Why world models could be the future of AI

Welcome back. The Mohamed bin Zayed University of Artificial Intelligence just launched PAN, a state-of-the-art world model. In today’s newsletter, we dive into all things world models. A quick thank you to the MBZUAI team for giving us the scoop on this, and for sponsoring today’s edition.

IN TODAY’S NEWSLETTER

1. Why world models could be the future of AI

2. Inside MBZUAI’s next-generation world model

3. The daunting task of simulating reality

FRONTIER AI

Why world models could be the future of AI

Today’s most popular AI models are great with words. 

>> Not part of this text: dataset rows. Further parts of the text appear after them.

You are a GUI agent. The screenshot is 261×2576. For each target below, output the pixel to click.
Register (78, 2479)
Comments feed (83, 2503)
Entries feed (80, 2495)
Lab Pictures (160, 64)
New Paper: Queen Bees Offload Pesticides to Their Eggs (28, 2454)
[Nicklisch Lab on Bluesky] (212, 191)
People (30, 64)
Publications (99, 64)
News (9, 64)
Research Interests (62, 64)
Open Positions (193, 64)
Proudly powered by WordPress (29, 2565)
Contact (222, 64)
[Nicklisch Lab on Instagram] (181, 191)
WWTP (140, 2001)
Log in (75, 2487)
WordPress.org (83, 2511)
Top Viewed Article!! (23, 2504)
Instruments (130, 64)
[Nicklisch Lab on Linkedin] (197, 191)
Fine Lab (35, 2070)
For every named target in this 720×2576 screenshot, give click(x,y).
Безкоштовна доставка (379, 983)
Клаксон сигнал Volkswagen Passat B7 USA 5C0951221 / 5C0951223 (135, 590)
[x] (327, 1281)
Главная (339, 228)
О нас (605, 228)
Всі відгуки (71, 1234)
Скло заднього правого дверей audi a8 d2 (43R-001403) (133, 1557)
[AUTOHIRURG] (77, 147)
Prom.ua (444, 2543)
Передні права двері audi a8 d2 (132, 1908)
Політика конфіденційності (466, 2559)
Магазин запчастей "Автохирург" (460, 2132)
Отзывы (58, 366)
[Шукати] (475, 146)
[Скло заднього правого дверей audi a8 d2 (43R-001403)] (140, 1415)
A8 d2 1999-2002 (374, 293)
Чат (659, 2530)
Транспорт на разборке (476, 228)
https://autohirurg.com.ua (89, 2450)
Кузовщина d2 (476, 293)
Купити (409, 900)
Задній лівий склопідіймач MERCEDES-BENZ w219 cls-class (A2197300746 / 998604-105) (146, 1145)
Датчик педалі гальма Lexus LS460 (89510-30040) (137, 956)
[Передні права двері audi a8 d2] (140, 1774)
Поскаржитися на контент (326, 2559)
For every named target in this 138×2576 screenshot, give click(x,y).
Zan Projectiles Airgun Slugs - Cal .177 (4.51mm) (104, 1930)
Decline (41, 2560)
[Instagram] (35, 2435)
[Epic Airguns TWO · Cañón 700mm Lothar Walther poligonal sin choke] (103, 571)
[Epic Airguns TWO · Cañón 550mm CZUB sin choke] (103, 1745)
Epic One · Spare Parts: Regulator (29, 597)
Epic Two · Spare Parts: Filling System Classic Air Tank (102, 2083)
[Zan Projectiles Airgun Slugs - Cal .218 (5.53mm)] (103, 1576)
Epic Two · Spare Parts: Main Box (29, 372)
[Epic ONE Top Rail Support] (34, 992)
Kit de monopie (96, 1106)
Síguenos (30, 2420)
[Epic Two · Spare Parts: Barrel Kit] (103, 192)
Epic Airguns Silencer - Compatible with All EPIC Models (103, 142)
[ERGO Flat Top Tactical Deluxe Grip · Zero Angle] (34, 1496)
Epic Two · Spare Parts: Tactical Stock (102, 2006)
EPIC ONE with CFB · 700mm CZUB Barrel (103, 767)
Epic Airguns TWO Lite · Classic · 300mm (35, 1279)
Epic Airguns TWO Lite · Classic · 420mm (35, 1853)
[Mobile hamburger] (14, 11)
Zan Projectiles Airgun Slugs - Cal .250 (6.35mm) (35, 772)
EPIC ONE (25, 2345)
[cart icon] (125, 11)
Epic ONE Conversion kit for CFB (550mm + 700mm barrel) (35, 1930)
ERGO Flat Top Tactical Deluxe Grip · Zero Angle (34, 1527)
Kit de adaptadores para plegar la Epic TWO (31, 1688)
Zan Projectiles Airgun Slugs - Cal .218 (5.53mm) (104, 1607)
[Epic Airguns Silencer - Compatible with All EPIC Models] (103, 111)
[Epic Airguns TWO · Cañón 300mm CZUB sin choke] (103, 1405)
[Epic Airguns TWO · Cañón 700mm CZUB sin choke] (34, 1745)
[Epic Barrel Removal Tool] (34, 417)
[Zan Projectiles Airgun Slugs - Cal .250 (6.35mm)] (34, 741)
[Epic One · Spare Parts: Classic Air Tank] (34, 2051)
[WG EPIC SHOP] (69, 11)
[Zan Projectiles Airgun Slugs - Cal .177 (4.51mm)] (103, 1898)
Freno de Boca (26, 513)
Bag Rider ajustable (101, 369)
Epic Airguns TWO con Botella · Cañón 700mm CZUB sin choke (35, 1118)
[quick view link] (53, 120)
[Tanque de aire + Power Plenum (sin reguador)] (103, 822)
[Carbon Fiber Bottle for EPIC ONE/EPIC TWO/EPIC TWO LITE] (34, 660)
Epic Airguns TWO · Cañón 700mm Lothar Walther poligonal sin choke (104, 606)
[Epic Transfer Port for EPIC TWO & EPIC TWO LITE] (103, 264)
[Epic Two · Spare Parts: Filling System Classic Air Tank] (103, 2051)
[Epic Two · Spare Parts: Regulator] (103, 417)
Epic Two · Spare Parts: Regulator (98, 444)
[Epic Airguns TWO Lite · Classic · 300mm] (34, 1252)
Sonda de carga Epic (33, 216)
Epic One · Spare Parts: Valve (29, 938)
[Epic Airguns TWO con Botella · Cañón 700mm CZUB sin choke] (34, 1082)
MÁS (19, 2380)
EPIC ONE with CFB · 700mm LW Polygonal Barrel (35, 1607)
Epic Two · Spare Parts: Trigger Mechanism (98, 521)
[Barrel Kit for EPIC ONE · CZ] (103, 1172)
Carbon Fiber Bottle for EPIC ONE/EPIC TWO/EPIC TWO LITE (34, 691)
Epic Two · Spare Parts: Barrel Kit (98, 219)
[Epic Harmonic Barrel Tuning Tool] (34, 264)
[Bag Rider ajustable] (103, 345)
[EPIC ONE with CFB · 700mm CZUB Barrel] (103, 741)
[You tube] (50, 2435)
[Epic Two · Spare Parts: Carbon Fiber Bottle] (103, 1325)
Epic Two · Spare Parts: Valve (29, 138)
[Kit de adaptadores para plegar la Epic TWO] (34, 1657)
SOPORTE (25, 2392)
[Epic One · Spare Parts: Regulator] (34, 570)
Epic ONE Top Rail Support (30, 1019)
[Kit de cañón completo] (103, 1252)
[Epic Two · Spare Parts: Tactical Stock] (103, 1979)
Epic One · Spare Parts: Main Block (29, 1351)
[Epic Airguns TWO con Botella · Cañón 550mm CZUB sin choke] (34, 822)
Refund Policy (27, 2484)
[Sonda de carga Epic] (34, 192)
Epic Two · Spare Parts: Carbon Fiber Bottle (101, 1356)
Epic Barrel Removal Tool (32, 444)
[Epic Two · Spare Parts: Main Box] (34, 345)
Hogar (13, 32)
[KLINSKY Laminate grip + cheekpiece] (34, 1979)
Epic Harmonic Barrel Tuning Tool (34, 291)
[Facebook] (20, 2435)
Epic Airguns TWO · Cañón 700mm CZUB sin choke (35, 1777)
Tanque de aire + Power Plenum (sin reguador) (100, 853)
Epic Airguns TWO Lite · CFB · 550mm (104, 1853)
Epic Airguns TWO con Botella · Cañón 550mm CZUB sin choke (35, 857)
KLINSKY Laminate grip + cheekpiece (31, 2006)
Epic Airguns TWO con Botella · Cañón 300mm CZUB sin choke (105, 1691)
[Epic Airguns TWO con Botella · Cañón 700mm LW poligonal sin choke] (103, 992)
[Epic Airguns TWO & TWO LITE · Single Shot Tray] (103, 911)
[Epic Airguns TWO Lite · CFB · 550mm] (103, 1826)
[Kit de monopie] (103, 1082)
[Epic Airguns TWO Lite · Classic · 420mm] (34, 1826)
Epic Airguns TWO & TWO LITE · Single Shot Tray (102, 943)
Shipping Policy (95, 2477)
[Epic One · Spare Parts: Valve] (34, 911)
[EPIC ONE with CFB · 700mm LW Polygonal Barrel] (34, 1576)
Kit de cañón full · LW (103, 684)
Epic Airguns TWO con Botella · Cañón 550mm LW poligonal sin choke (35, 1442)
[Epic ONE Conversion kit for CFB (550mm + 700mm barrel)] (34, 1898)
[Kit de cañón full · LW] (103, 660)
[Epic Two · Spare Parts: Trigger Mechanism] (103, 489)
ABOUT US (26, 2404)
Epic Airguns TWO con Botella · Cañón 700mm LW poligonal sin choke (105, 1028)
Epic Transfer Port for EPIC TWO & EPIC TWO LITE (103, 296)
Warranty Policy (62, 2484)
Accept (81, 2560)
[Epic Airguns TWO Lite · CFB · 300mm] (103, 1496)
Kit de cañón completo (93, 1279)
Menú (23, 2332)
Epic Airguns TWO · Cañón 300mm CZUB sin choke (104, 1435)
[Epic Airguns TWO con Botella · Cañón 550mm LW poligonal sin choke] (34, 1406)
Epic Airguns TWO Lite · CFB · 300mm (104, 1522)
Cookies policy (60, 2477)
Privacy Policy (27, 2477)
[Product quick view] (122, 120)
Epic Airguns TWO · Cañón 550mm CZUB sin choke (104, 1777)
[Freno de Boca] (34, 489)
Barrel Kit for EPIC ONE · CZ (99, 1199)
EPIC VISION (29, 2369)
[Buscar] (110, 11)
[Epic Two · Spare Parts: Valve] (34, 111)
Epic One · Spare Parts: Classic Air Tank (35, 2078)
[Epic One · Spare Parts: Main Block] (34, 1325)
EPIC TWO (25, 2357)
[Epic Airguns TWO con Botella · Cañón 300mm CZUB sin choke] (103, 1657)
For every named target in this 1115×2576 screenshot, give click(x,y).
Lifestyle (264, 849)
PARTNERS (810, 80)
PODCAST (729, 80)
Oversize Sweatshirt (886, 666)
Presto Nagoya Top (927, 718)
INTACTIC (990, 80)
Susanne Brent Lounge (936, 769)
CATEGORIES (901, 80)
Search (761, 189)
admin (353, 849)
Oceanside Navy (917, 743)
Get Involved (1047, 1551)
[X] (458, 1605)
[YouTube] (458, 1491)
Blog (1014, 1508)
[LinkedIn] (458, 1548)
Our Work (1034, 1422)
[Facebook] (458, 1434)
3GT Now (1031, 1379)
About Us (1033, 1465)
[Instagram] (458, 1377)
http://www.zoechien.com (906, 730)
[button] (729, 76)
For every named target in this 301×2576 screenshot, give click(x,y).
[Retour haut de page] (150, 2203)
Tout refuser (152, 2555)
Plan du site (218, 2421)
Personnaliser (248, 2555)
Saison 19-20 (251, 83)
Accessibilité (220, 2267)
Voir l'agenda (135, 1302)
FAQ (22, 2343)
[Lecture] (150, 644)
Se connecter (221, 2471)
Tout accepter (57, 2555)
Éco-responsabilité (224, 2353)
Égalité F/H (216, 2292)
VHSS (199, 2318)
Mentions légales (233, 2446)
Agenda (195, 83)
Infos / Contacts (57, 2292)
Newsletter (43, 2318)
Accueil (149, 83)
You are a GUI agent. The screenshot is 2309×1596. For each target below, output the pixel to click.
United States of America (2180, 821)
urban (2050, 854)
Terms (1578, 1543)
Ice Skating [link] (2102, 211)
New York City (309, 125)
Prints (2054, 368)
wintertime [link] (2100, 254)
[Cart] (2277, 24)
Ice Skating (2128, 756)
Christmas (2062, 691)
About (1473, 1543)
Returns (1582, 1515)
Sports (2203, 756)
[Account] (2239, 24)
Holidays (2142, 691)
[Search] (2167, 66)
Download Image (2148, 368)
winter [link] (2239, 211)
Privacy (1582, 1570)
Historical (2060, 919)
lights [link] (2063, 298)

But when given tasks beyond letters and numbers, these models often fail to grasp the world around them. Conventional AI models tend to flounder when faced with real-world tasks, struggling to understand things like physics and causality. It’s why self-driving cars still struggle with edge cases, resulting in safety hazards and traffic law violations. It’s why industrial robots still need tons of training before they can be trusted to not break the things – or people – around them. 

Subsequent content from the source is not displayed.